Exercise directions:
Return only the lines running from the one that contains "Task: Pick the Circle with center tool" through the end of the entries, exactly, both ends included. Omit pictures.

Extracted records:
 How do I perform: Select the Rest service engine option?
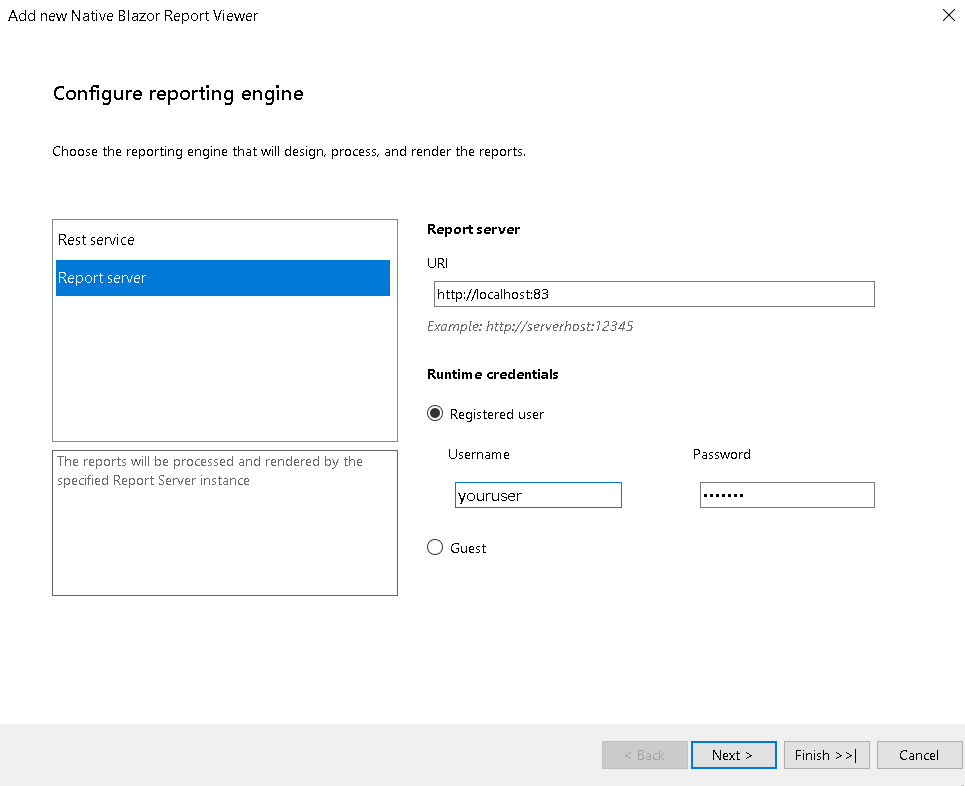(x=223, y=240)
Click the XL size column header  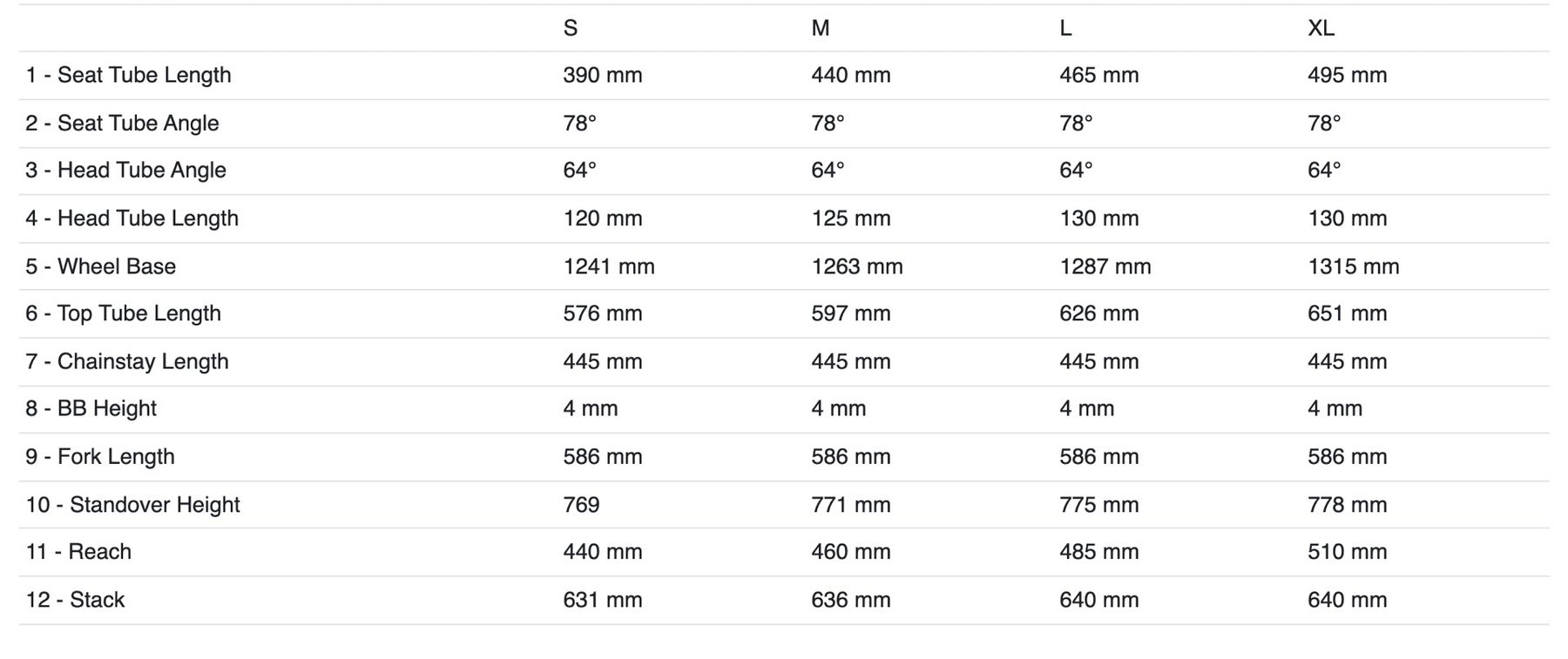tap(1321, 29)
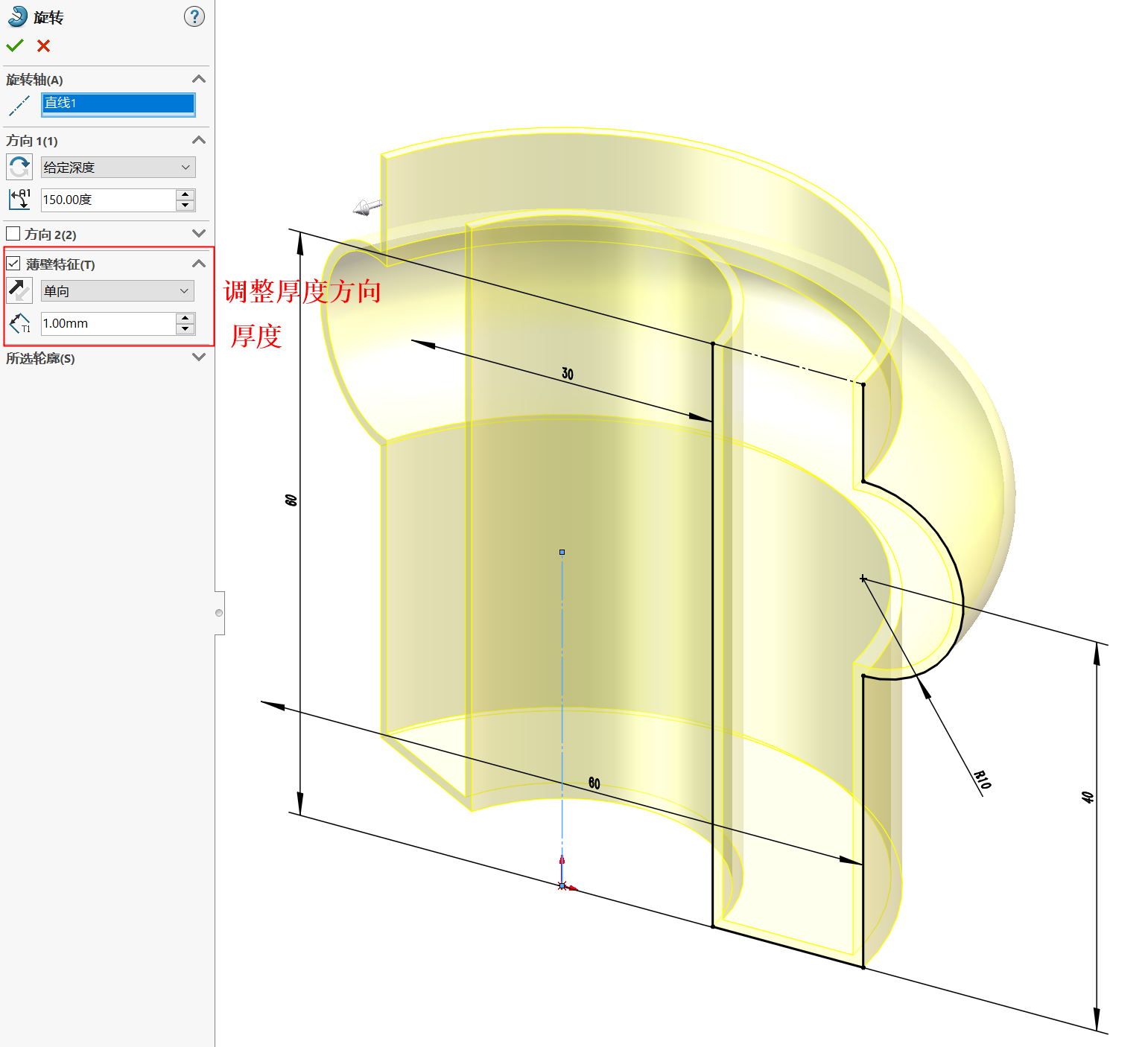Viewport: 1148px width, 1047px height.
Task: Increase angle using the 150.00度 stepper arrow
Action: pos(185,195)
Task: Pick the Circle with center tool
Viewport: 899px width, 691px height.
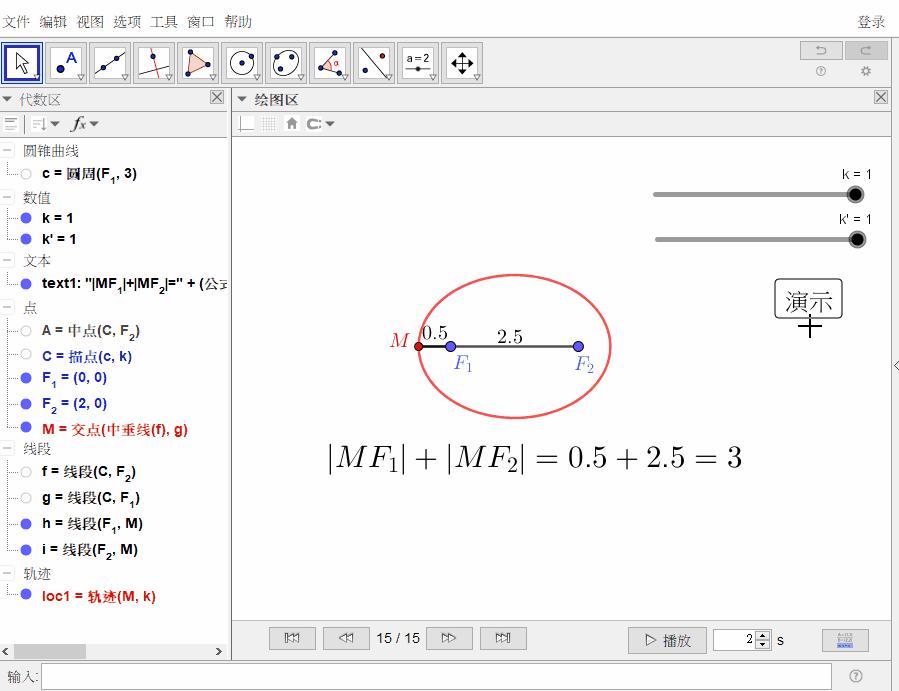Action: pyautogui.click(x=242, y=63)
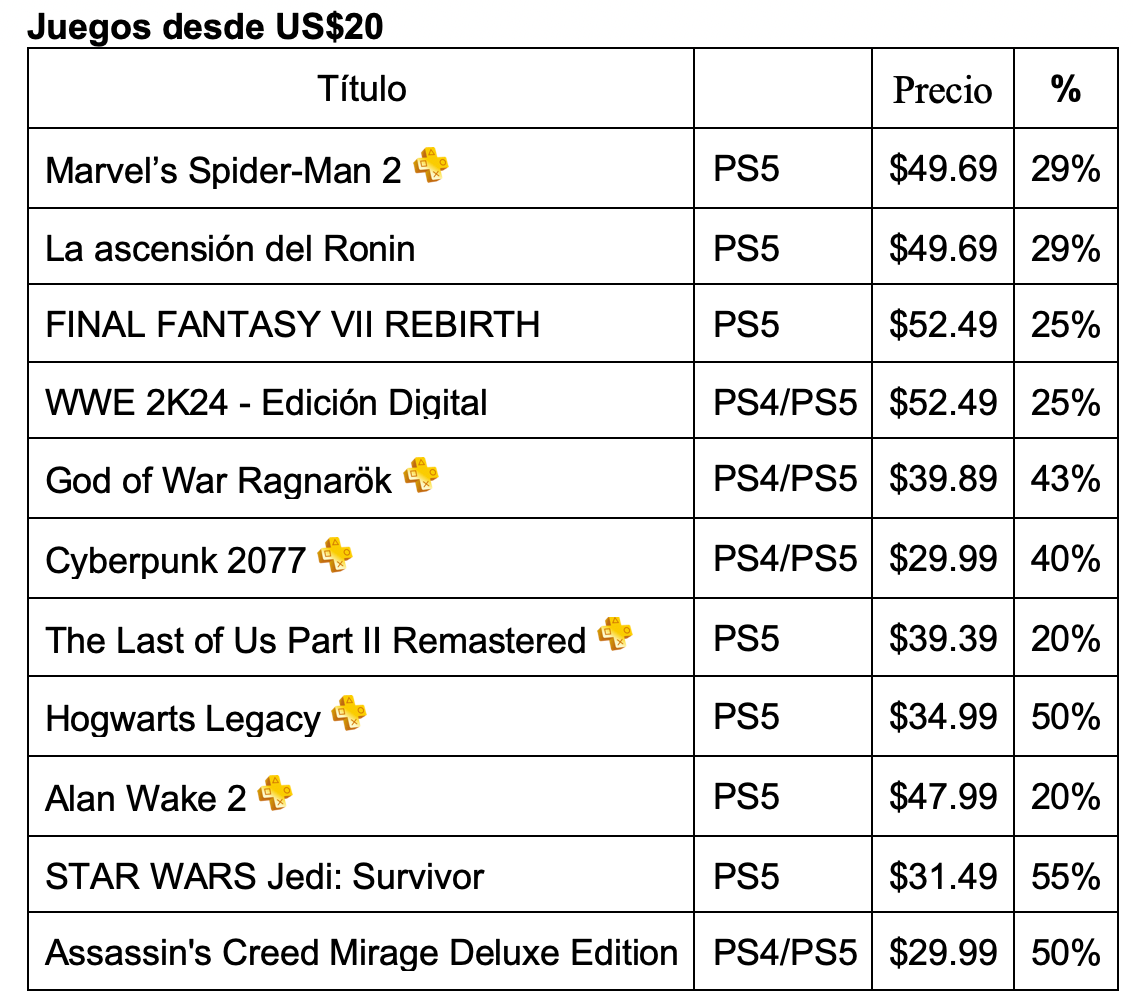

Your response:
Task: Pick the Circle with center tool
Viewport: 899px width, 691px height.
Action: pyautogui.click(x=242, y=63)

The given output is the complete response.